In the first lesson, you focused on getting started: running Python code, working in notebooks, and understanding how code cells behave.
In this lesson, the focus shifts from how Python runs to how Python stores information.
At the heart of this lesson are variables.
A variable is more than just a name. It is a way to represent data, give it meaning, and make it usable for analysis.
1. Learning objectives¶
After this lesson, you will be able to:
Represent data using variables
Store values in Python using clear names, appropriate data types, and suitable data structures.Group and access related values
Work with lists and dictionaries to organise data, access individual elements, and understand copying and indexing.Compute and present results
Perform simple calculations using operators and display results clearly using formatted output.
2. From values to data¶
At first, variables store single values:
a number
a piece of text
a logical state (true or false)
Very quickly, however, real-world problems require more than one value at a time.
Spatial data is a good example:
a location has coordinates
a city has multiple attributes
distances are derived from other values
To handle this, Python provides multi-item variables, such as lists and dictionaries, which allow you to group related values and give structure to your data.

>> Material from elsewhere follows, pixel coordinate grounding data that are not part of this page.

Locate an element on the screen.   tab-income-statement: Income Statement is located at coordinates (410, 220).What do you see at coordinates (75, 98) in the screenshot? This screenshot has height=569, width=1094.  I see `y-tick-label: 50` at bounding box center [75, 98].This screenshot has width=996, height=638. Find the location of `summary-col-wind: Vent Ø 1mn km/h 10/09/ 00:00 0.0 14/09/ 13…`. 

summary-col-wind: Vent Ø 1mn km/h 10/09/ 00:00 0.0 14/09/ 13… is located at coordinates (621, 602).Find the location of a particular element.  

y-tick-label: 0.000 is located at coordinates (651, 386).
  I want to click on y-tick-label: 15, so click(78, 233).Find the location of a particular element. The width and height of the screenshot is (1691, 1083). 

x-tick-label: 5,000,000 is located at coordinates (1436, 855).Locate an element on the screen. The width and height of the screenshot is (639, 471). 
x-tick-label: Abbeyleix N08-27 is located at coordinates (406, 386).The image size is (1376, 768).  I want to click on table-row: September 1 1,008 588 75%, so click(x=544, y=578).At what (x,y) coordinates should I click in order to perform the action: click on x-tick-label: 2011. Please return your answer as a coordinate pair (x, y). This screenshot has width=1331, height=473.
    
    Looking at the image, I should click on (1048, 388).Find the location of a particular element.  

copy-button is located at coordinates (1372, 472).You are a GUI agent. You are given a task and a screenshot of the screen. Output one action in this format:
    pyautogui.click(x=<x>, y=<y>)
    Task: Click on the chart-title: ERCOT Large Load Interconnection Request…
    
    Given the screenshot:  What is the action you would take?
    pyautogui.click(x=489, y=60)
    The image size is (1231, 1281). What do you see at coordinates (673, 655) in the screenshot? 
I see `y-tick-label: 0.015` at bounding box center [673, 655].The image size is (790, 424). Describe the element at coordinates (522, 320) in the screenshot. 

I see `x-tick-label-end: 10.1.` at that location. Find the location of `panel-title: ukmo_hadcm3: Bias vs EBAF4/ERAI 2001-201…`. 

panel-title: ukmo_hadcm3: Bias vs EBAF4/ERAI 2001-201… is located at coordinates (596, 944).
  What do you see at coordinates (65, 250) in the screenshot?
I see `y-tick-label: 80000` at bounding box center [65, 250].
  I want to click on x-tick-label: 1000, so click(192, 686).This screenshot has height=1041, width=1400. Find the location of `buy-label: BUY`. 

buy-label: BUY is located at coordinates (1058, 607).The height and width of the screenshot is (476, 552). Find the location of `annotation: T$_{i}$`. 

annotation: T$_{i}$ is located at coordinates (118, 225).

3. Why this matters for SDS¶
In spatial data science, almost everything is structured data:
coordinates belong together
attributes belong to features
results should be stored, not just printed
The way you choose and organise variables determines:
how readable your code is
how easy it is to extend your analysis
how naturally your work scales to tables, rasters, and spatial objects later on
This lesson introduces the building blocks you will reuse throughout the course.
4. Looking ahead¶
The data structures you learn here are essential for the next steps in the course.
In the following lessons, you will use them to:
process collections automatically using loops
work with tabular data using Pandas
represent spatial features using GeoDataFrames
If Lesson 1 was about getting started, Lesson 2 is about thinking in data.